If you have the NCBI Eukaryotic Genome Annotation Pipeline gtf of your genome and provide --egap_gtf ```/path/to/reference.gtf```, the pipeline automatically downloads and runs the ```merge_stringtie_names.py``` script.
That script further refines your GTF by comparing it to a reference (the “EGAP GTF”), ensuring consistent naming of transcripts and unifying gene_id vs. gene_name across transcripts and exons.
The final result is a new file (by default named ```transcripts_named.gtf```), which can then be used in the main amyg pipeline.

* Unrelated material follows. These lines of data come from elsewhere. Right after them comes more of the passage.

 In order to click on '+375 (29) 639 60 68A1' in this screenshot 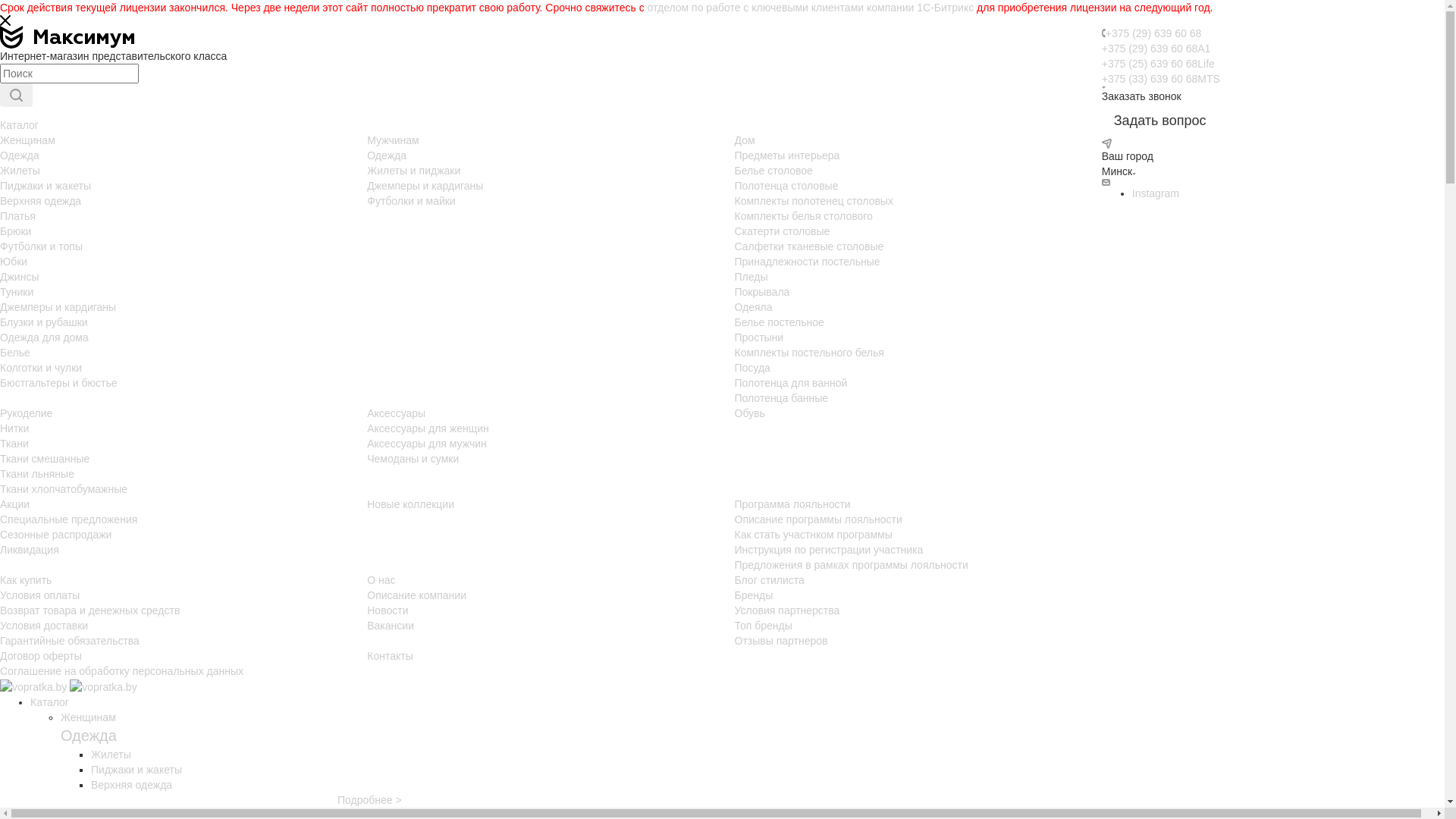, I will do `click(1156, 48)`.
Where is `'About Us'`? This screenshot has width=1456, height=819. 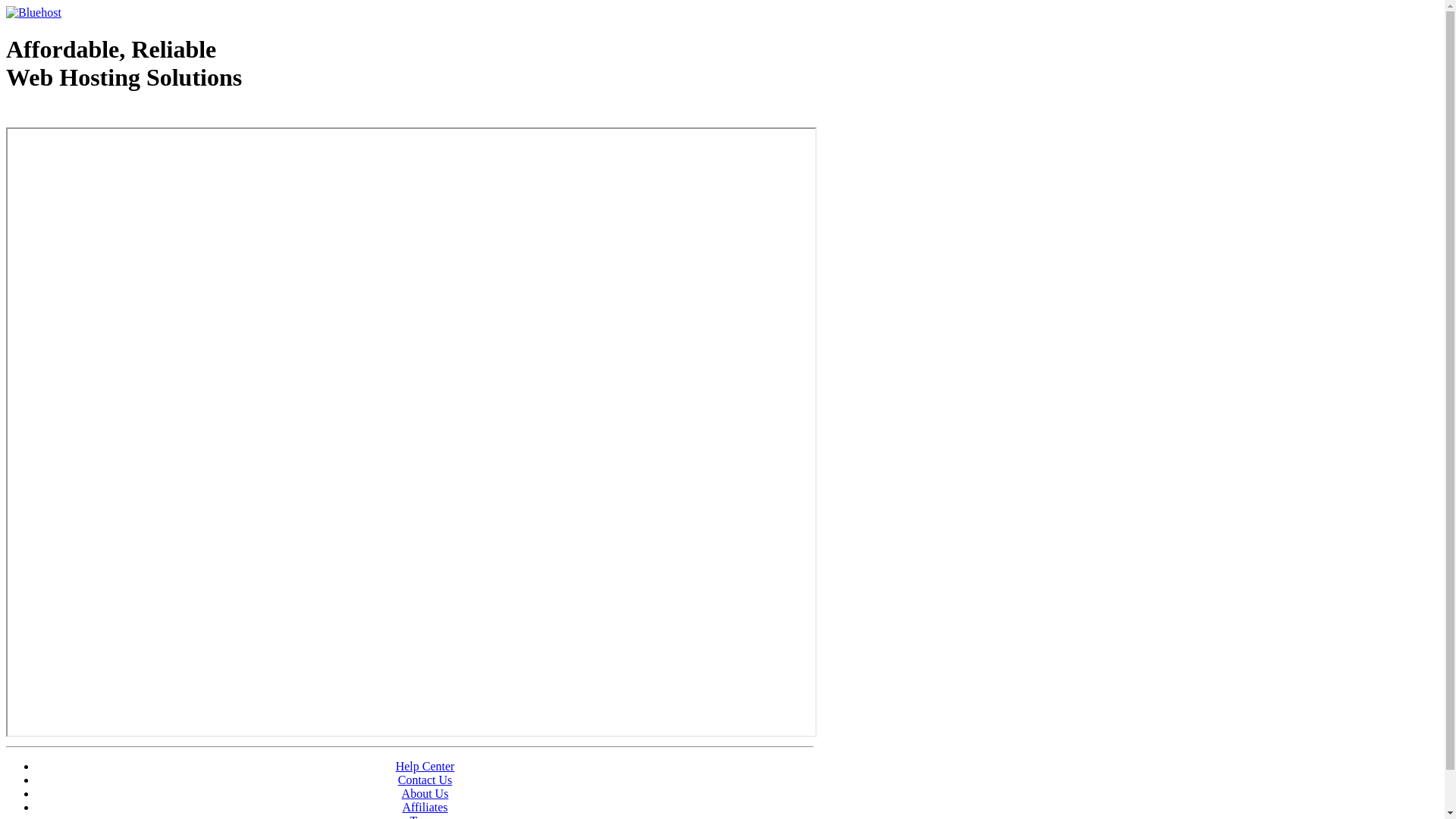 'About Us' is located at coordinates (425, 792).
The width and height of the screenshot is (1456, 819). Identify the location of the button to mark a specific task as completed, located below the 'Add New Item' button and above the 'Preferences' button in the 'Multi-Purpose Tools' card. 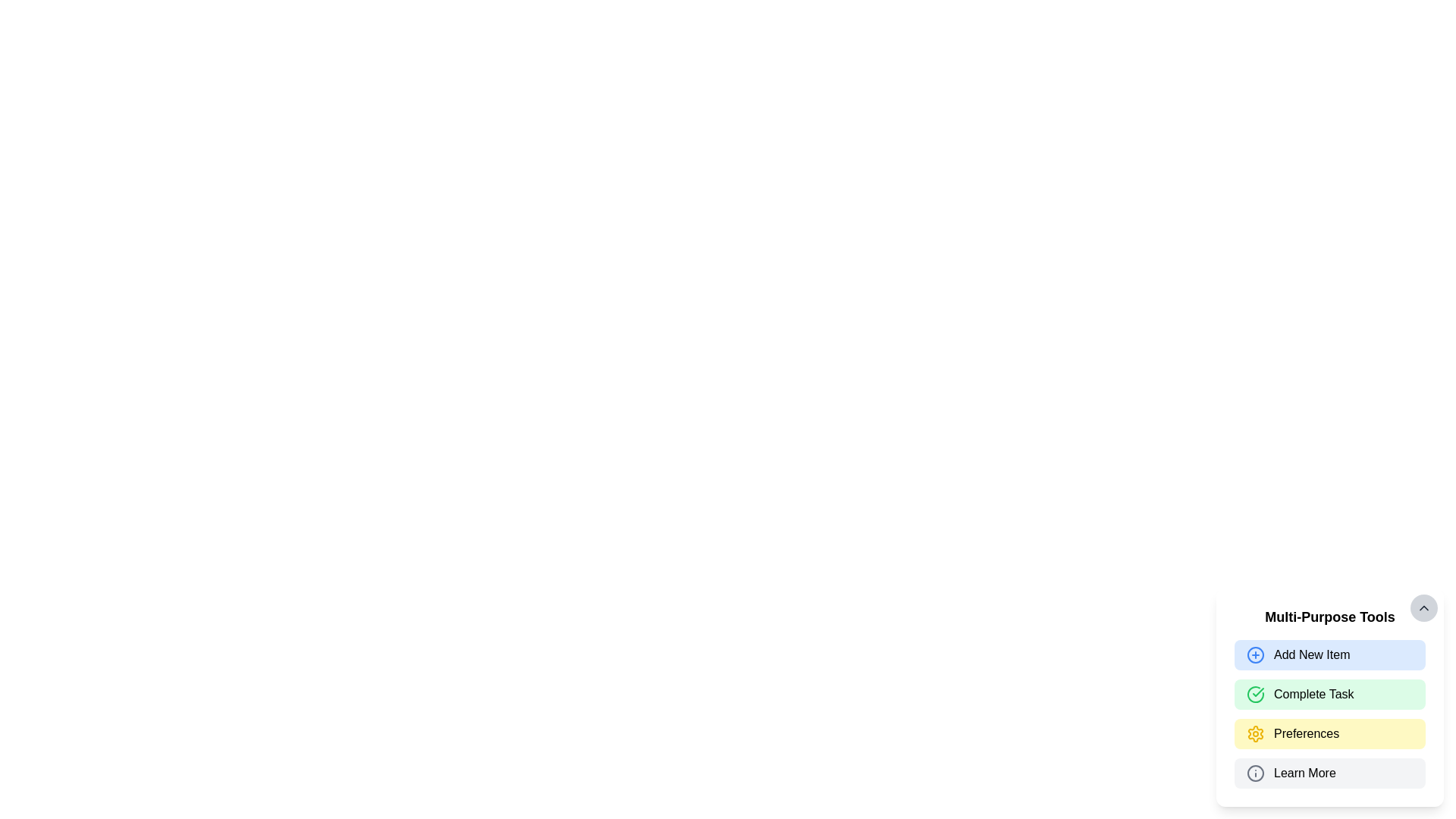
(1329, 714).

#### If you just want to unique‐ify your gene IDs:
```
amyg --preprocessing -a /path/to/mygtf.gtf
```

#### If you also want to merge your GTF with an EGAP reference for consistent naming:
```
amyg --preprocessing \
  -a /path/to/mygtf.gtf \
  --egap_gtf /path/to/egap_reference.gtf
```
```transcripts_named.gtf``` will be produced, that can be input for amyg pipeline

---
## Interested in genome-wide duplications? please run with ```--dups``` flag

### 1) Docker Mode
```
mkdir test_docker
amyg \
  -a /path/to/my_genome.gtf \
  -g /path/to/my_genome.fasta \
  -o ./test_docker \
  --threads 25 \
  --use_docker \
  --force \
  --dups \
  --chunk_size 20000
```
### 2) Conda Mode
```
mkdir test_conda
amyg \
  -a /path/to/my_genome.gtf \
  -g /path/to/my_genome.fasta \
  -o ./test_conda \
  --threads 25 \
  --use_conda \
  --force \
  --dups \
  --chunk_size 20000
```
- Enabling ```--dups``` flag will also enable ```--chunk_size``` that will slice the genome (default at 20000 bp) and will test synteny comparing all fragments vs all, and at the end will reconstruct genomic segment with strong duplication evidence across the genome. Also, it will produce ```final_annotated_dups.gtf```which contains the annotation of duplicated genes on the ```final_annotated.gtf``` file    
- The results of the pipeline will be inside i.e: ```./output_folder/amyg_20250101_150629/final_results/```
---

## Plot duplications
- Inside i.e.: ```amyg_20250101_150629/final_results``` users can do the following 
```
wget https://raw.githubusercontent.com/cfarkas/amyg/refs/heads/main/scripts/plot_dups.py
chmod 755 plot_dups.py

python plot_dups.py \
    -a transcriptome_annotation_table.tsv \
    -g final_annotated_dups.gtf \
    -s synteny_blocks.csv \
    -o ./
```
This script will produce two stacked bar plots. 

Plot A:
  - Sorted contigs with percentage of Ancient (green), Recent (orange), Other (gray) genes

Plot B:
  - Classify *all duplications* (either “ancient” or “recent”) as:
      * "intra-only" (blue)   if contig is found ONLY in self-synteny blocks
      * "inter-only" (red)    if contig is found ONLY in cross-synteny blocks
      * "both"       (black)  if contig is found in both self- & cross-synteny
      * "other"      (gray)   if duplication_type ∉ {ancient,recent} 
                              OR contig not found in synteny at all
    So the bar shows how we partition the entire set of duplicated genes 
    among (intra-only, inter-only, both). 

   
---
## Requirements

- **Python 3.7+**  
- **Miniconda** or **Docker** installed on your system  
- Enough disk space for BLAST DB and GTF/FASTA inputs

---

### Troubleshooting

**Ctrl+C** in the middle of a run 
Kills Docker containers so you don’t have to manually do it.

**Permission**  
Make sure you have write access to your output directory and local Docker permissions.

---

### License

This project is licensed under the MIT License.